:: Description of the task ::
The required answer is an exact copy of the lines from the one containing "You are a GUI" to the end of the listing, both included, without any pictures.

:: Available records ::

============

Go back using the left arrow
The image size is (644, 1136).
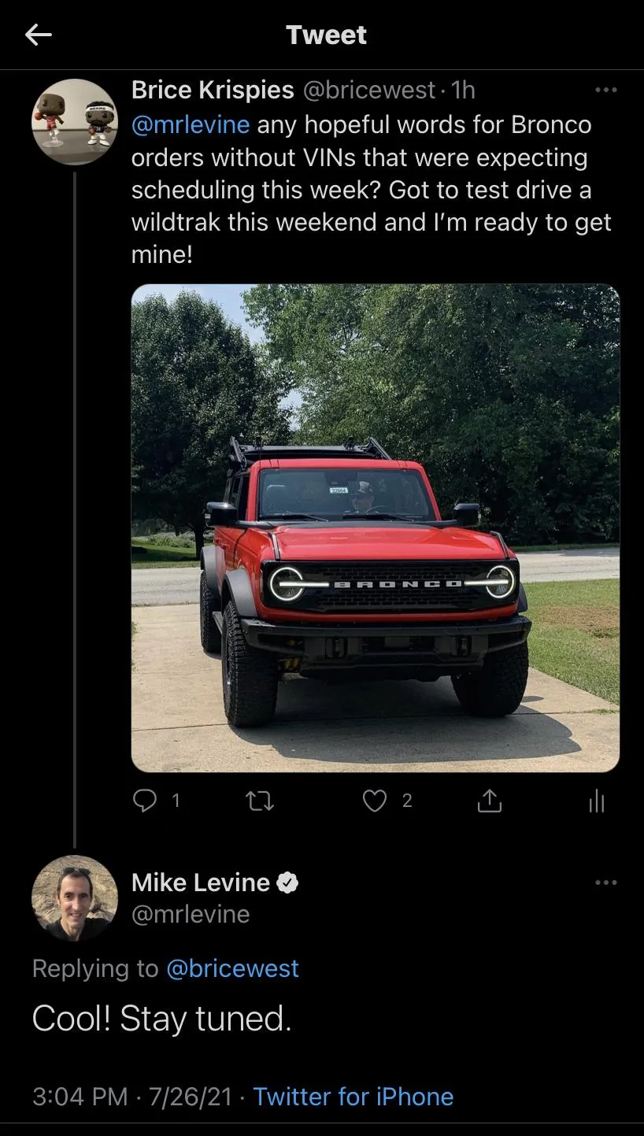tap(39, 35)
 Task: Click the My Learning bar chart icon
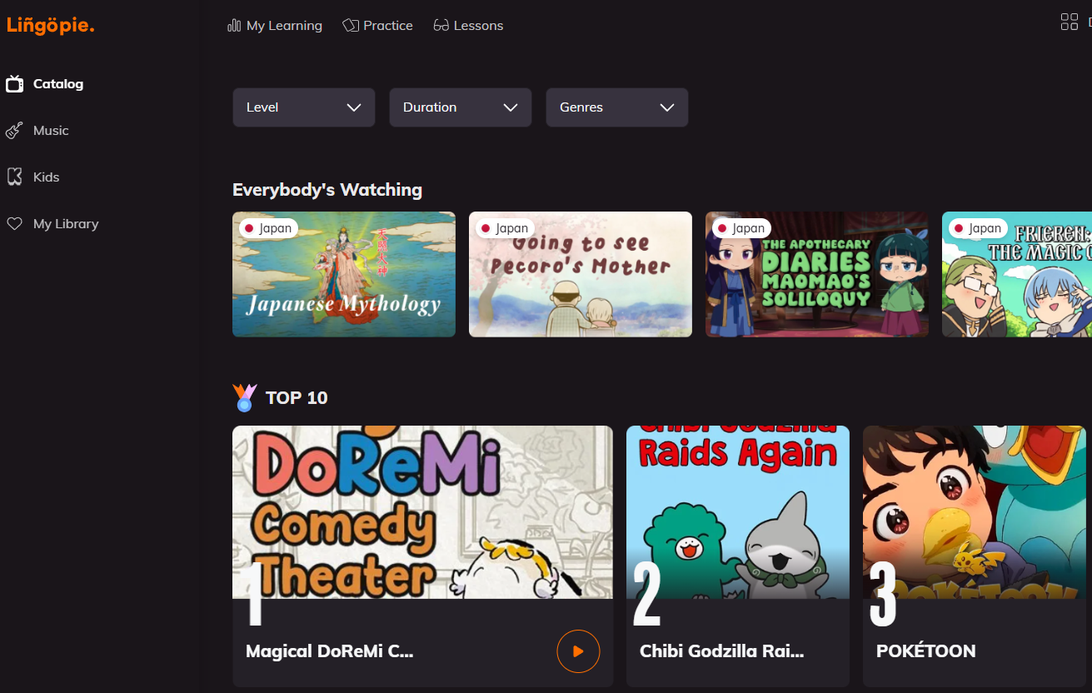(x=234, y=26)
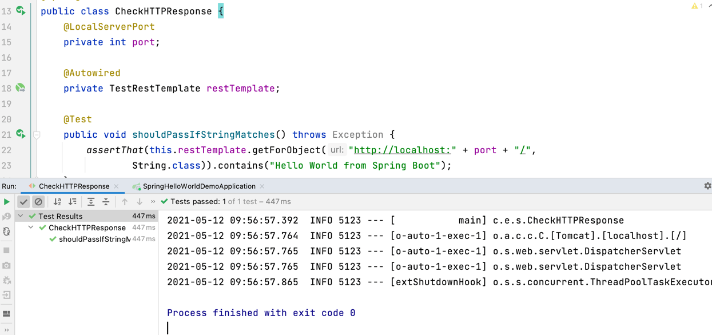Viewport: 712px width, 335px height.
Task: Click the Expand All button
Action: (x=92, y=201)
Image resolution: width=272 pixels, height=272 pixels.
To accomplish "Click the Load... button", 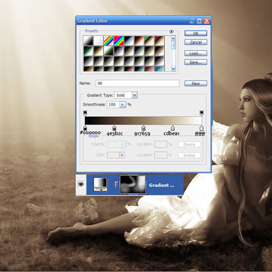I will pyautogui.click(x=196, y=53).
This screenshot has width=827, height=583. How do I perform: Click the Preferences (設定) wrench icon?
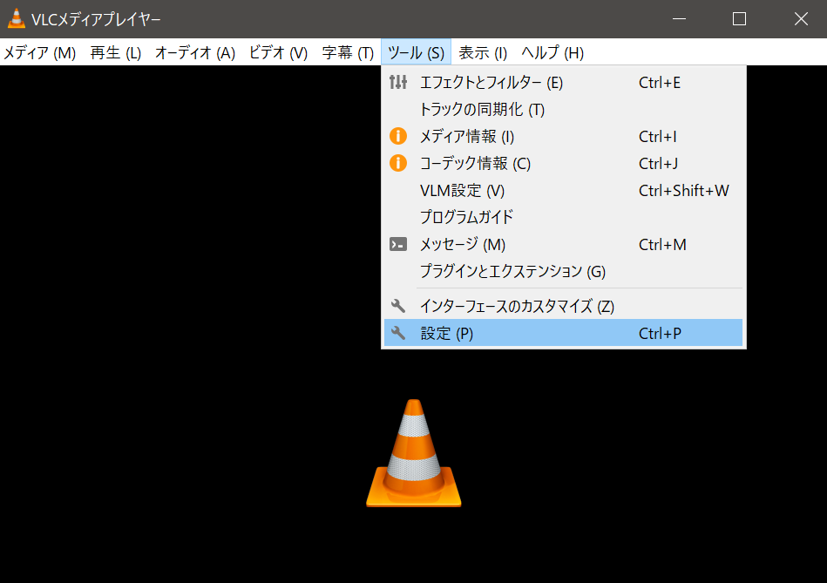[x=398, y=333]
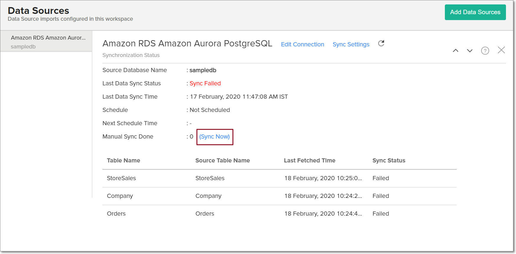Click the up chevron to go to previous data source

click(455, 51)
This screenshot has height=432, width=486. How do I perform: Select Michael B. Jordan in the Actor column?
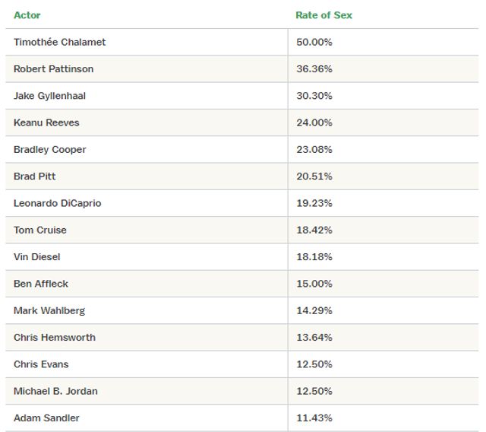tap(55, 391)
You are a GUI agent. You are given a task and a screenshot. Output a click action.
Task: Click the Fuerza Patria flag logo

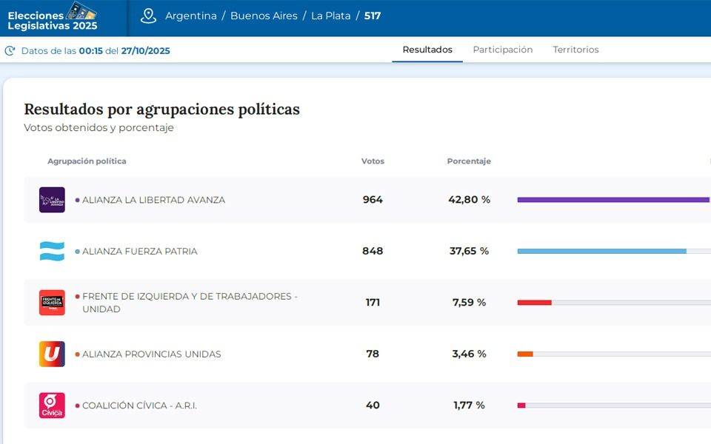point(52,251)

============

:: Reply to the exercise ::
You are a GUI agent. You are given a task and a screenshot. Output a click action.
Task: Click the Fuerza Patria flag logo

point(52,251)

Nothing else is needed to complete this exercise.